Farmer Hope to Expand Cultivation
By Leon Suseran
Devon Gilead is popularly known as “Bee Man” around the East Bank of Berbice (EBB), since for many years, he braved the task of removing and controlling Africanized and honey bees in the Berbice community. These days, however, the 41-year-old is popular for another reason: growing grapes — plump, purple, tasty grapes — just like the ones we know and love here in North America.
Recently, The West Indian visited the now-booming vineyard of Gilead, at New Glasgow Housing Scheme, EBB, where Gilead is embarking on something that was tried a few times in the 70s and 80s, but never really gotten significant or was done on a large scale.
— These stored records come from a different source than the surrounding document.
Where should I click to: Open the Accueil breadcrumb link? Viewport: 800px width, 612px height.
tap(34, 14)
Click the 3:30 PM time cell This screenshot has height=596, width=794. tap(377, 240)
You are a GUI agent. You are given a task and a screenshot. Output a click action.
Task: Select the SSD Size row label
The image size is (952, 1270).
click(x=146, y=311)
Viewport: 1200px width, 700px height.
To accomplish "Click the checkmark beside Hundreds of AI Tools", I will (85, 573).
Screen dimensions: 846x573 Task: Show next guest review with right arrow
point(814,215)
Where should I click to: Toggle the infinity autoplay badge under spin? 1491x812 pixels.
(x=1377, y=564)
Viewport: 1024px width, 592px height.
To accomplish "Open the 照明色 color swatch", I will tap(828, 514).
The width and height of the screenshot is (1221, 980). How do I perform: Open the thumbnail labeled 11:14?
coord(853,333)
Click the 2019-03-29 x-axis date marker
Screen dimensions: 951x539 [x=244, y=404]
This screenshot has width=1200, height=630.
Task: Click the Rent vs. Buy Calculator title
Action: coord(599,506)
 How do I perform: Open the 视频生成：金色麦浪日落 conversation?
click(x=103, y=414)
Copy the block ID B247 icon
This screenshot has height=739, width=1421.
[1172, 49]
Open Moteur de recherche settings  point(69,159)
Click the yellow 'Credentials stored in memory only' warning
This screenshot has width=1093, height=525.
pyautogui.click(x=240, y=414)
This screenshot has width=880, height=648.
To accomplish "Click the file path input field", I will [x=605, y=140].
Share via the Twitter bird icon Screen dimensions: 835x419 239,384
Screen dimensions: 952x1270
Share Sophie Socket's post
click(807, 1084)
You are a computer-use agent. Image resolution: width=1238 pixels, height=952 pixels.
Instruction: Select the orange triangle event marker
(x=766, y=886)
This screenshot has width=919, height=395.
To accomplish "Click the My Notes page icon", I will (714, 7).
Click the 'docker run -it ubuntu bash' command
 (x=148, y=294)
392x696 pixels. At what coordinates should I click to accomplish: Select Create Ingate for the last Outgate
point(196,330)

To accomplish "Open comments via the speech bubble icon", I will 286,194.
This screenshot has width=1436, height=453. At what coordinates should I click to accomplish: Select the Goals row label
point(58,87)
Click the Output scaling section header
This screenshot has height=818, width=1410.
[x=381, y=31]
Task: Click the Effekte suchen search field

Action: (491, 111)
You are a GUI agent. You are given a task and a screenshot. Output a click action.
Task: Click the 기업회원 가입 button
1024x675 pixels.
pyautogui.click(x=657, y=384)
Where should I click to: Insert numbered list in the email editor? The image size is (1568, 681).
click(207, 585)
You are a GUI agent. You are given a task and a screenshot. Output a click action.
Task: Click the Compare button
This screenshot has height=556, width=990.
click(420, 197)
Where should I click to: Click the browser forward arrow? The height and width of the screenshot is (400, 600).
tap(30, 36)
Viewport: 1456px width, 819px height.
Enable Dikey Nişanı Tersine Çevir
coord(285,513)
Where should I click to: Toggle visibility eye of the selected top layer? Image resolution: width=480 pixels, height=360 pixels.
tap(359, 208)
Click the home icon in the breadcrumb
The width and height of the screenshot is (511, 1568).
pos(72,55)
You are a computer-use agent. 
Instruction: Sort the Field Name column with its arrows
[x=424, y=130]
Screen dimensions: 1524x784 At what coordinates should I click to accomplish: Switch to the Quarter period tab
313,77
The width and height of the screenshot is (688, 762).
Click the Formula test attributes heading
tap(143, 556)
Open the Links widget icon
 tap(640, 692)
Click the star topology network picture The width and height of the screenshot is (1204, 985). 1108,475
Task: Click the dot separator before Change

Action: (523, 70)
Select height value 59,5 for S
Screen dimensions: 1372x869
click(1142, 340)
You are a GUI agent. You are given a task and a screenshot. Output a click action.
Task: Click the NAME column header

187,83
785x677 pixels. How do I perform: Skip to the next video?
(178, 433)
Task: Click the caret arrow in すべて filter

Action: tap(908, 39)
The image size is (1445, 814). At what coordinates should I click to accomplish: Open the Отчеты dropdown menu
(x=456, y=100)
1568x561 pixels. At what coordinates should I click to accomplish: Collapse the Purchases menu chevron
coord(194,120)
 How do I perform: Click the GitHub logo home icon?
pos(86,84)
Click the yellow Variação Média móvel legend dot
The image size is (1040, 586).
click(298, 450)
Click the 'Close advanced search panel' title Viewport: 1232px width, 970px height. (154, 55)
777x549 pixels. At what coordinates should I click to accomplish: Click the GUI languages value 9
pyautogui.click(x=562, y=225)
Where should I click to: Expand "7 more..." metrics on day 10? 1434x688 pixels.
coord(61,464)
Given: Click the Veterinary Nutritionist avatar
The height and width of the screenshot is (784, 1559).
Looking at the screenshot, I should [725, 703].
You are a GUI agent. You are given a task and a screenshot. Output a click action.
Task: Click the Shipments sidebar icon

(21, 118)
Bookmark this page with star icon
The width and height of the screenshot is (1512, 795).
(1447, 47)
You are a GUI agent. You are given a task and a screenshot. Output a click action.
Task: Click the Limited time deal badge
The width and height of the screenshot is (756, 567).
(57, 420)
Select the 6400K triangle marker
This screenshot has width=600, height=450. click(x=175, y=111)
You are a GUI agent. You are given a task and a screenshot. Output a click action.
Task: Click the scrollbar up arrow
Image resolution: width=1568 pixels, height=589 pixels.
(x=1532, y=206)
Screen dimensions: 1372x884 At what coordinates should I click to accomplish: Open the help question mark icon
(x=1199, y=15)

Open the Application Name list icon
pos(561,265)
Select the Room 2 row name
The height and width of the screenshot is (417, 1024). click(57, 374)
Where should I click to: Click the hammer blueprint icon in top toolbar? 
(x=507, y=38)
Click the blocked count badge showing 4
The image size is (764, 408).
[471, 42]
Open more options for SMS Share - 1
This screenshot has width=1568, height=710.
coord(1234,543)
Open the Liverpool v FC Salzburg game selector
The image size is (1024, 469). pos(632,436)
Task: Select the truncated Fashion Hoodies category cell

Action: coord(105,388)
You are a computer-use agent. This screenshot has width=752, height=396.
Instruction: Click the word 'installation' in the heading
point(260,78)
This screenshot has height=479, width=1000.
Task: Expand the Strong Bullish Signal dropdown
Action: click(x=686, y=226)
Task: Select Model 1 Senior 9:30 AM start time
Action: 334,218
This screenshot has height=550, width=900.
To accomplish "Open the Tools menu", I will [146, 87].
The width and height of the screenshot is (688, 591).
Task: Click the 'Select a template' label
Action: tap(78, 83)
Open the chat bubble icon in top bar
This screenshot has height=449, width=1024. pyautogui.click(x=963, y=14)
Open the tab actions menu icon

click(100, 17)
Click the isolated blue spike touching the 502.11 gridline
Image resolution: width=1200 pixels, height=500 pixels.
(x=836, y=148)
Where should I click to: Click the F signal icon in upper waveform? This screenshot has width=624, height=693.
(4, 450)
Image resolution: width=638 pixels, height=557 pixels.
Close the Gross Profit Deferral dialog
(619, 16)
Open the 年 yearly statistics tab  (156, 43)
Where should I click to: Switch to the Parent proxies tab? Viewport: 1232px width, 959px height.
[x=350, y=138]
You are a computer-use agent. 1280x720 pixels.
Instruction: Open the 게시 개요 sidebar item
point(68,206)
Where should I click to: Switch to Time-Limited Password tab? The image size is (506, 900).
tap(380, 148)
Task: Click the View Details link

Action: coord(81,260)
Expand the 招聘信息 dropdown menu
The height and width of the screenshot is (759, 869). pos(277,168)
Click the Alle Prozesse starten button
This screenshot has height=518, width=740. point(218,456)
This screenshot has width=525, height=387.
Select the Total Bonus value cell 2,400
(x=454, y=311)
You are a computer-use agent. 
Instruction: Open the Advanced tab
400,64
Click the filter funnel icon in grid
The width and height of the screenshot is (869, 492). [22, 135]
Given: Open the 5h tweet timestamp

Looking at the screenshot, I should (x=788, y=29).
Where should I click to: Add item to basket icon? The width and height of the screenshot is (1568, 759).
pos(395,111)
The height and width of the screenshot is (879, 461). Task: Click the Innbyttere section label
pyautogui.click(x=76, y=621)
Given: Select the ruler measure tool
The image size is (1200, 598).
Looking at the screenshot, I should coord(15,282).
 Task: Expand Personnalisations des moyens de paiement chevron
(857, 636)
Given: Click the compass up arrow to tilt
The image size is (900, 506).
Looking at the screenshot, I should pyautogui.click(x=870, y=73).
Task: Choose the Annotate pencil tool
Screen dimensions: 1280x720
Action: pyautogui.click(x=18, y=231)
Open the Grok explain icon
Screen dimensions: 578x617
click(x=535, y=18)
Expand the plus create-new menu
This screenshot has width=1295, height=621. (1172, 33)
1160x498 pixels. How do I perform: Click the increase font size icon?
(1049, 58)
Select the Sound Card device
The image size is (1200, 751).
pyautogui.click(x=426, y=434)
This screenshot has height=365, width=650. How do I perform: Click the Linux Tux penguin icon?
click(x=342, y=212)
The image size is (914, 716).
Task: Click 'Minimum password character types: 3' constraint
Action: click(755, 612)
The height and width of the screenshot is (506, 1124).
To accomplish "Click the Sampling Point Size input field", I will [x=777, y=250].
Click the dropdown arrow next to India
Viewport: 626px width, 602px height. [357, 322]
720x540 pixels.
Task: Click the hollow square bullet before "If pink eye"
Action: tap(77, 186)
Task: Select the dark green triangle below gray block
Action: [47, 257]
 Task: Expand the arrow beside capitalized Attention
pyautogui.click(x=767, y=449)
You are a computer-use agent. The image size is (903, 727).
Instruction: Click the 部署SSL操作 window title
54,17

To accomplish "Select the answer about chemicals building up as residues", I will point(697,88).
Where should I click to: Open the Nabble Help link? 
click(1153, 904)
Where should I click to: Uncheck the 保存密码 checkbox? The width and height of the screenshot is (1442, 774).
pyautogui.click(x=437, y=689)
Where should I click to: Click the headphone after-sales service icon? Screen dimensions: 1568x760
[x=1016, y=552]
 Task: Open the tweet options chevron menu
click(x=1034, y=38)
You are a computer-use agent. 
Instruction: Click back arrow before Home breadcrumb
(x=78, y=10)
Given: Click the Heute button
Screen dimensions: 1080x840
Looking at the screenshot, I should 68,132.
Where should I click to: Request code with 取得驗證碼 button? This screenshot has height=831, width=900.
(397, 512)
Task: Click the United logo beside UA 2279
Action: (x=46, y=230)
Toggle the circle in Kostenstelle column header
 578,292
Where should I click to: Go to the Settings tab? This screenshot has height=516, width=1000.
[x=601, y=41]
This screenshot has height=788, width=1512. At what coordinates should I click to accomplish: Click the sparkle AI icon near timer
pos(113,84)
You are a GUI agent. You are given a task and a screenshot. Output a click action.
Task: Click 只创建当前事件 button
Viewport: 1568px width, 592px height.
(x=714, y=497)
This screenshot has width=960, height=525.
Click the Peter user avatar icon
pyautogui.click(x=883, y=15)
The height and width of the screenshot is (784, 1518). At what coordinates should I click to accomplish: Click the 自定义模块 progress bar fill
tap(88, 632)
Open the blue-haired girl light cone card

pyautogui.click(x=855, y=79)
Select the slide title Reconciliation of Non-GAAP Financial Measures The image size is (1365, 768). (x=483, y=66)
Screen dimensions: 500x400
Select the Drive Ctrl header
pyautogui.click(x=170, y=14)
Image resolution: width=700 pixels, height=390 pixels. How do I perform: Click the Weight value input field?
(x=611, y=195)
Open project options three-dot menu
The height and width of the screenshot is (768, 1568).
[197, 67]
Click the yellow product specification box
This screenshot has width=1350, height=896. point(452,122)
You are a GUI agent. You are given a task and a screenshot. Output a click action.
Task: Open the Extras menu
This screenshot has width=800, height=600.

Gilead is hoping to expand his vineyard by growing seeded grapes and other varieties of fruits endemic only to North America and colder climates — strawberries, black and blue berries, etc.
Upon entering his little farm, the grapes — some of which were green — were covered in a netting material, to protect against insects and other nibblers.
Reminiscing as a young boy, being limited to a handful of apples and grapes when he received US visitors, he always wondered why Guyana could not produce such crops. “I sat down and studies this thing. We have one Earth, why apple and grapes can’t grow in Guyana?” He said recently he stumbled upon the knowledge that grapes were growing in Africa, and “I said snow doesn’t fall in Africa, how come they grow there?”
A friend of his then brought him some ‘cuttings” from the U.S. and he planted them. “So I tried a thing—and in the space of eight months, I see like blossoms shooting out—small buds coming out from the stems and they started getting bigger and bigger and bigger!”
“In the space of eight months I was having grapes,” declared Gilead. “I realized grapes don’t need cold places to grow—place gotta be hot before—because in Winter time, nothing grows—it is in the Spring and Summer …” he reasoned.
The entrepreneur pointed out how loaded the bunches were — some containing over fifteen plump grapes. He ensured the plants have good quality soil and showed that he encased an area in concrete and placed the main root in from where the vine sprung into other places around the farm, with bunches and bunches of grapes. He showed how some grapes were already sampled by birds in the area—there were bite marks on some of the fruits.
He noted how amazed Extension Officers attached to the Ministry of Agriculture were when they saw that he was able to achieve the near-impossible on Guyana’s soil.
Gilead said his only and immediate need right now is more land. And this would be the only thing in his way to growing the fruit on a commercial scale. “I don’t have land…so if the government can give me part of this cane field here (pointing to a portion of the Sugar cane fields that are located aback his property) …it would be nice, because, remember when you’re planting grapes, you want it to be somewhere close by so you can monitor and care for it.”
He wants to explore ways to grow strawberries, dragon fruit, “sooner or later I’ll get raspberries and blackberries, blue berries and all the berries.”
Gilead has truly defied the climatic and agricultural norms that many Guyanese have not been able to over the past decades and said that the people were “deceived all the years” by being left to believe these crops were not achievable in Guyana’s tropical climate. He noted that one grape vine can contain up to 250 bunches of grapes, “as older the vine gets, the bigger the grapes would be and sweeter too… and if cared for, the vine can last over 400 years.”
Sampling some of the grapes, they were juicy, sweet and you would not even know the difference, when compared with the purple, seeded varieties that sell in the U.S., Canada and other countries.
Devon’s wife, Allison Gilead is also doing her thing as a young entrepreneur by making and marketing her beeswax products that include soaps, scented candles and body scrubs, lip balms, all locally made from locally-sourced ingredients.